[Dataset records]

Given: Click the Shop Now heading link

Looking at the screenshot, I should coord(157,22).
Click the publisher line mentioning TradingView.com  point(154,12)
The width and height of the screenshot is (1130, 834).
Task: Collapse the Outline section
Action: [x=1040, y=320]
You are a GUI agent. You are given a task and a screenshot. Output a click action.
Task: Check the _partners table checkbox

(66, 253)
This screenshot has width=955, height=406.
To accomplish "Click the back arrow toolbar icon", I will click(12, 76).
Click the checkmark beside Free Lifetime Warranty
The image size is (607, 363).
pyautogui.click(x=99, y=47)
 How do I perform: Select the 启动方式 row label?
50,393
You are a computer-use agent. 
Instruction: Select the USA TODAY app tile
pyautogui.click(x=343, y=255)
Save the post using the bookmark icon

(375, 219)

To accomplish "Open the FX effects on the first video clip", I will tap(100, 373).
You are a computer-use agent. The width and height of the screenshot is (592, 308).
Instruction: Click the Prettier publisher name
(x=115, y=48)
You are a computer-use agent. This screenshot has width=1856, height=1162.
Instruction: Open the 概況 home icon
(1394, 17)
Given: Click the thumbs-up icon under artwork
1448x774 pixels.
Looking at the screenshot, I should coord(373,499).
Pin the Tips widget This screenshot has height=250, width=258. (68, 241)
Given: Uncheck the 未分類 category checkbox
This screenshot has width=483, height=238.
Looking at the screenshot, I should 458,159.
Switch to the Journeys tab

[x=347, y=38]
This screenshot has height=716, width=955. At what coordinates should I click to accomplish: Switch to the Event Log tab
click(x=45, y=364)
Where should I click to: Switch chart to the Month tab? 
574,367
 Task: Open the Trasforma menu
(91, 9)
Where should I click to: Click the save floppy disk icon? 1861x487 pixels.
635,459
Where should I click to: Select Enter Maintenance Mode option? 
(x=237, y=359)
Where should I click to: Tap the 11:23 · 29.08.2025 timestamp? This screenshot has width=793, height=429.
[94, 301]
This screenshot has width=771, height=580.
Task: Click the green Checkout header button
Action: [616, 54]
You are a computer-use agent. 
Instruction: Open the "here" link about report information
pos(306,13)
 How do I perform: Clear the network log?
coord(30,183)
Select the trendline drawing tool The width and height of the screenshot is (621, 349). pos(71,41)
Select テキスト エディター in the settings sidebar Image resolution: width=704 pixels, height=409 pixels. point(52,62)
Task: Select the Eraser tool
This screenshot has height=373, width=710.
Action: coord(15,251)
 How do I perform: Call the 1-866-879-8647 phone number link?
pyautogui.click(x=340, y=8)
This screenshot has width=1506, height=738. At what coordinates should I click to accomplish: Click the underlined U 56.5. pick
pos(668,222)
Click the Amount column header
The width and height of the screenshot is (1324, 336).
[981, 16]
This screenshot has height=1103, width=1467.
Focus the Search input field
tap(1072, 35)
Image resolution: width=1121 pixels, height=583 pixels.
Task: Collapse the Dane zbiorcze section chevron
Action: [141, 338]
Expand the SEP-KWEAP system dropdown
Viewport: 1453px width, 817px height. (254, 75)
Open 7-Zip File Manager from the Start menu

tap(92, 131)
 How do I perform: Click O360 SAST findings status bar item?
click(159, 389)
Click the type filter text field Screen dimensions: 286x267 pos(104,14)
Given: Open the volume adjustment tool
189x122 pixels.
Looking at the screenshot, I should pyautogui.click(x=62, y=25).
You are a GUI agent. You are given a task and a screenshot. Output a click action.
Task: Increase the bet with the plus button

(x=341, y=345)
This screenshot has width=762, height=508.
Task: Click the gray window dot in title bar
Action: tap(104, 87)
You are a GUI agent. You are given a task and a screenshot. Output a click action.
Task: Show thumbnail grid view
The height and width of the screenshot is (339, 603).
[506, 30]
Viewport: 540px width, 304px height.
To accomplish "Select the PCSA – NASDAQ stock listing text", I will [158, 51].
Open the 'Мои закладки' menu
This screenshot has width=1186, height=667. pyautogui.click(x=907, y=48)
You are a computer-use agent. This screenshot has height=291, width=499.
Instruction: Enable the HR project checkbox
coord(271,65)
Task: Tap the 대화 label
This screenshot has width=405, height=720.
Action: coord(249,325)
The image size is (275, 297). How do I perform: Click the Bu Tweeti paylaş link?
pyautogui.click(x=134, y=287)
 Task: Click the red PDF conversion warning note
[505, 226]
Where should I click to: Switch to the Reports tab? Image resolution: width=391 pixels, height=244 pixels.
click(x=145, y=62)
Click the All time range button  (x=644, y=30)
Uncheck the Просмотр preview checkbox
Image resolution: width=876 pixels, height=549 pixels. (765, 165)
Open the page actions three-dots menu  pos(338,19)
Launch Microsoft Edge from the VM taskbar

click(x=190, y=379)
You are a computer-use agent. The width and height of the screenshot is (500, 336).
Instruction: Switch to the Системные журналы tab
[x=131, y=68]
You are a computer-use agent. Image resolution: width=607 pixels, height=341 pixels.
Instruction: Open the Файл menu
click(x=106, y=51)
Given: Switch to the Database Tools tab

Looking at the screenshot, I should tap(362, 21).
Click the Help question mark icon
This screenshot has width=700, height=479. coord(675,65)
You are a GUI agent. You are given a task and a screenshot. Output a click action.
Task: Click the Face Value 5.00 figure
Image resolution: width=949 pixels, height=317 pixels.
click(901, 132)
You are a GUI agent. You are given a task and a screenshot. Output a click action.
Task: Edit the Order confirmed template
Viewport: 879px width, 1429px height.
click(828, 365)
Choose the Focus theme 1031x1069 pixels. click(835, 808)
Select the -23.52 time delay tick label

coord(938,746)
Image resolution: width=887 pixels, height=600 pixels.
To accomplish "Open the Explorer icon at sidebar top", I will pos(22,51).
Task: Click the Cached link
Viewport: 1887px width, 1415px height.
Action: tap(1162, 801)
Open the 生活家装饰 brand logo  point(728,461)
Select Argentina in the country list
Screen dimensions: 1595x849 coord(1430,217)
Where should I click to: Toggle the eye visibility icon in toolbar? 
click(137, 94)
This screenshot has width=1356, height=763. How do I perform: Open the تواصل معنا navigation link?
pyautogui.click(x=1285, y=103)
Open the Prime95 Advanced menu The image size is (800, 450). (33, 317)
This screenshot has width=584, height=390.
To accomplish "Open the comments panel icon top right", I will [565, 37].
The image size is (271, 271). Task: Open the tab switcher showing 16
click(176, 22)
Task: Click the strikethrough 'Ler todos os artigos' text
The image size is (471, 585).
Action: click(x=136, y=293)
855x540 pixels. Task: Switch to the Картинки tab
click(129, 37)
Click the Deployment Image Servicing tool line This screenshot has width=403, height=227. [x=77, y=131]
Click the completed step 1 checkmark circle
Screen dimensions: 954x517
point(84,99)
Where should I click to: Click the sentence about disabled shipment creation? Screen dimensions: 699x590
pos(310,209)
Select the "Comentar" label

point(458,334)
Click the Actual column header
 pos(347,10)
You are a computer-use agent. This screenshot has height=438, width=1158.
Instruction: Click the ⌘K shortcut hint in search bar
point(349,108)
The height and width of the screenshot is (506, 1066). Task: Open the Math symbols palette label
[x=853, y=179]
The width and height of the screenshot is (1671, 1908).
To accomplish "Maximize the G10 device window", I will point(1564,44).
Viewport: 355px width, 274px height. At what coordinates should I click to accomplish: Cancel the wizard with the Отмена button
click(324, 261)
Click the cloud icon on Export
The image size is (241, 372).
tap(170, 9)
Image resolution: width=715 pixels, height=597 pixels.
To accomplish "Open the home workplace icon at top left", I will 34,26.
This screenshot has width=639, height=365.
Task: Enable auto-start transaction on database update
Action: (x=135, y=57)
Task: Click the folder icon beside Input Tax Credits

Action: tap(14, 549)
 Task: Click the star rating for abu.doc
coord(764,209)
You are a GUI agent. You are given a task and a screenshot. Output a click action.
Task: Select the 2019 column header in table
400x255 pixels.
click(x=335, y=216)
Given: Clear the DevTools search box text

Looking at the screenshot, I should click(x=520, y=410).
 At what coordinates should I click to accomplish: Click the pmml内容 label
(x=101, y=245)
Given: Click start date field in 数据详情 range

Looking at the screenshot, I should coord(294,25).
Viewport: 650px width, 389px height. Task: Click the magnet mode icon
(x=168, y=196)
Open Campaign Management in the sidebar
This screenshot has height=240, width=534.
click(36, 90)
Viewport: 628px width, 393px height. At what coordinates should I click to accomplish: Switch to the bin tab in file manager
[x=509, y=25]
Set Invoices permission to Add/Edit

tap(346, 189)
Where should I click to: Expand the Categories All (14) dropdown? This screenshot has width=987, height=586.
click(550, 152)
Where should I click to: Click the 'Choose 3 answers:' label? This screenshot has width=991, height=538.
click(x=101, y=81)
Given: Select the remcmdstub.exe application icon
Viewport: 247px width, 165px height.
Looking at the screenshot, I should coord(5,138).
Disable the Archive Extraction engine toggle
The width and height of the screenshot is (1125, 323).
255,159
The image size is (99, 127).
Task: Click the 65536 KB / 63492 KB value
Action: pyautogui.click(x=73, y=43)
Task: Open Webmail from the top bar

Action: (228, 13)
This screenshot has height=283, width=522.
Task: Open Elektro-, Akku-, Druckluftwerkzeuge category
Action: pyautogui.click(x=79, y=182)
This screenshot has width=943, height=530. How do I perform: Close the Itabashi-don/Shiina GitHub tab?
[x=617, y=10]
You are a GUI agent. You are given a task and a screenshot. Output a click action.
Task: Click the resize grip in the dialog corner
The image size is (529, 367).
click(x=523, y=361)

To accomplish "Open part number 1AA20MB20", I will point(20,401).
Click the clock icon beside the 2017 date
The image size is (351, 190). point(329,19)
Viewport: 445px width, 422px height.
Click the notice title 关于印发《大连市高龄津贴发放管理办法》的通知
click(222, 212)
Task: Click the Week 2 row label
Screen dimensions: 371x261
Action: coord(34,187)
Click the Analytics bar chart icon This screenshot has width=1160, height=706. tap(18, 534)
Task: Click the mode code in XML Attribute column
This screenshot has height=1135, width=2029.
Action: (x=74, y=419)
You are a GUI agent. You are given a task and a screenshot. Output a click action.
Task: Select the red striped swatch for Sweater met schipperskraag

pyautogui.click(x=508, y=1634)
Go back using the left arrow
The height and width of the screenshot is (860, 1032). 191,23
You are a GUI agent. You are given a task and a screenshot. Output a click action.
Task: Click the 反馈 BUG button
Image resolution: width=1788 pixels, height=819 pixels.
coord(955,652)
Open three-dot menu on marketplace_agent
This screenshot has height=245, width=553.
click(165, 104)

_Written exercise_
Output the lines above exactly, from the first line of the records through the line that contains "will click(12, 76).".

_Output_
Given: Click the Shop Now heading link

Looking at the screenshot, I should coord(157,22).
Click the publisher line mentioning TradingView.com  point(154,12)
The width and height of the screenshot is (1130, 834).
Task: Collapse the Outline section
Action: [x=1040, y=320]
You are a GUI agent. You are given a task and a screenshot. Output a click action.
Task: Check the _partners table checkbox

(66, 253)
This screenshot has width=955, height=406.
To accomplish "Click the back arrow toolbar icon", I will click(12, 76).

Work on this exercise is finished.